→ Stored items
================

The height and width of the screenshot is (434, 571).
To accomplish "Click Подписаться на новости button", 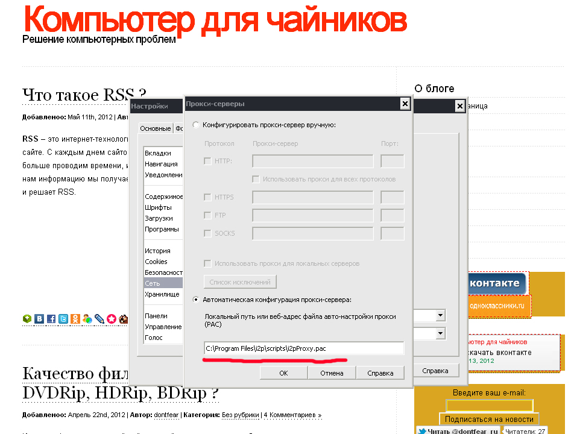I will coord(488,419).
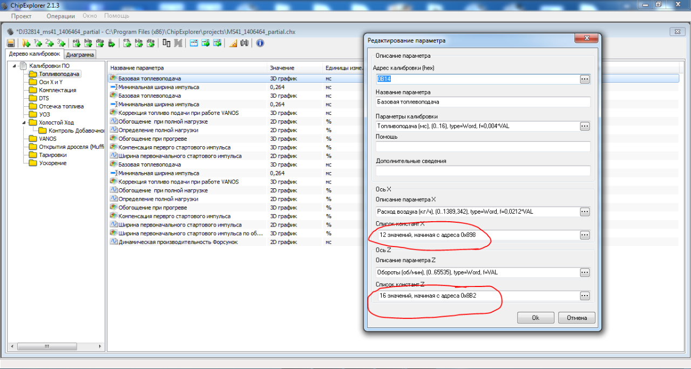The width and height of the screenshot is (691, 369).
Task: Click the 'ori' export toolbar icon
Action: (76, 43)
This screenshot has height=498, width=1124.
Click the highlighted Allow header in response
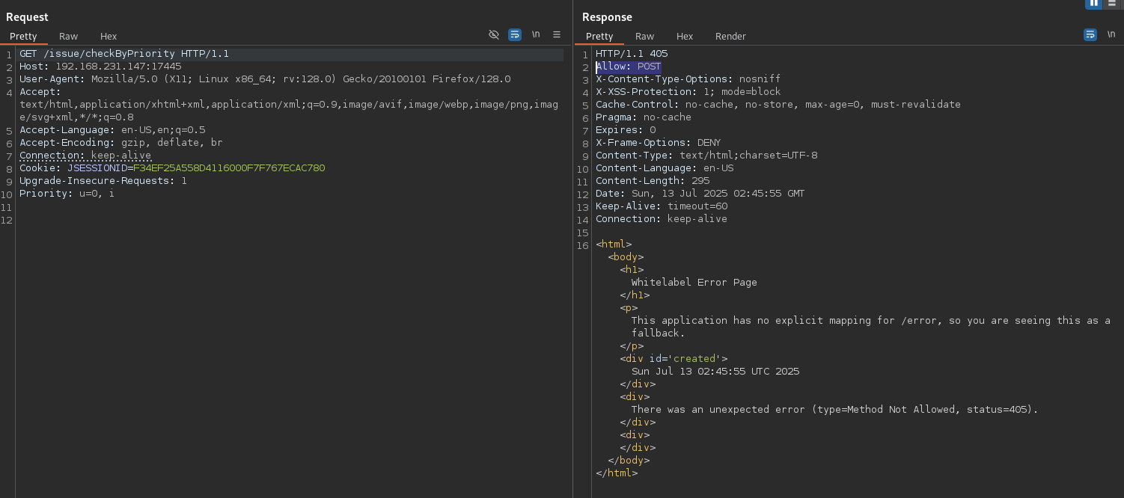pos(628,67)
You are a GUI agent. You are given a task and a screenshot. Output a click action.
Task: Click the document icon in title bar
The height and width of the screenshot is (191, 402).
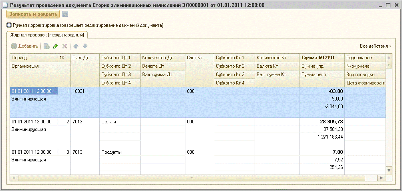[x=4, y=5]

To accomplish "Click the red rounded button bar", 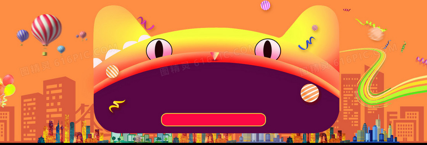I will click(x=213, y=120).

================

Reproduce the entries word for word, beginning at the line that contains "This screenshot has height=498, width=1124." and stopping after the line that contains "pos(628,67)". Leave the pictures out.

→ Answer below
This screenshot has height=498, width=1124.
Click the highlighted Allow header in response
pos(628,67)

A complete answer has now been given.